Добавить в цитаты Настройки чтения

Страница 21 из 82

Потом врывается знание, и сердце пропускает удар, оставив в груди пустоту безвременья.

— Бетани! — резко говорю я. Поднять на нее глаза я не рискую — знаю: она улыбается.

«Бетани, — думаю я. — Прекрати, не надо».

Фигура Христа, теперь повернутая профилем, покачивается и кренится вперед.

Головокружение. Потом — мгновение бездонной тишины.

Есть такие минуты, про которые сразу знаешь: они войдут тебе в кровь с пометкой «запомнить» и будут, не тускнея, возвращаться к тебе до конца дней, хочешь ты того или нет.

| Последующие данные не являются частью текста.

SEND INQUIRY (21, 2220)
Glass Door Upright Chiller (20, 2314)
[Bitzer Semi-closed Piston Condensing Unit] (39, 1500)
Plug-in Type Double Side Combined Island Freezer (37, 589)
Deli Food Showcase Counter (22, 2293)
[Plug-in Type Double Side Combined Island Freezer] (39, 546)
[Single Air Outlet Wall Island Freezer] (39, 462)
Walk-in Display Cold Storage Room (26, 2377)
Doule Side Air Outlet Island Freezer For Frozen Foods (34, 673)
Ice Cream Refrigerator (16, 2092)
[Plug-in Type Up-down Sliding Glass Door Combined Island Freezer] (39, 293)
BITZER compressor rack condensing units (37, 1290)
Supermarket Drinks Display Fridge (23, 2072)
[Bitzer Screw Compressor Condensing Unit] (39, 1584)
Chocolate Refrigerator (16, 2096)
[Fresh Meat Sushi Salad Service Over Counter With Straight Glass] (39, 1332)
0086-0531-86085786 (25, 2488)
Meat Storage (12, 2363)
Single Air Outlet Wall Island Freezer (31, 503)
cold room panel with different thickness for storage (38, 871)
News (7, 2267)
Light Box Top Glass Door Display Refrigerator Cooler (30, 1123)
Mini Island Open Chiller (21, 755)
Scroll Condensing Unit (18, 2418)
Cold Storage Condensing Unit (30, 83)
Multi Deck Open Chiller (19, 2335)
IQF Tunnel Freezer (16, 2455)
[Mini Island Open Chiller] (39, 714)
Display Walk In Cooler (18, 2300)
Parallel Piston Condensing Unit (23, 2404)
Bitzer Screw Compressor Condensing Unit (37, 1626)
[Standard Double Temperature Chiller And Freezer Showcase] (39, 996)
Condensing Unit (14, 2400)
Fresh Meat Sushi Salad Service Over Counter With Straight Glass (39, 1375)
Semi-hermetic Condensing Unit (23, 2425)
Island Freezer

Еще какую-то долю секунды белая фигура стоит, как будто застыв в раздумье, и только потом ныряет вниз головой в долгий, завораживающе прекрасный полет к смерти: сначала медленно клонится вперед, отделяясь от постамента, а затем сдается на милость законов природы. У меня перехватывает дыхание. Грандиозный размах того, что я вижу, ужасает и притягивает одновременно. Комментарии смолкли. Единственный фон — глубокая тишина. А потом, с отложенной инерцией полусна-полуреальности, фигура падает на склон горы, отскакивает, словно огромная кегля, и по мере движения распадается на куски: сначала надламывается и отлетает одна рука, потом раскалывается на две половины торс, фрагменты кувыркаются в воздухе и ныряют в густую смесь дыма, нефти, дождя и туч. Сжиженный мираж то ли рая, то ли…

А я смотрю на него, узнаю его, и меня бросает то в холод, то в жар.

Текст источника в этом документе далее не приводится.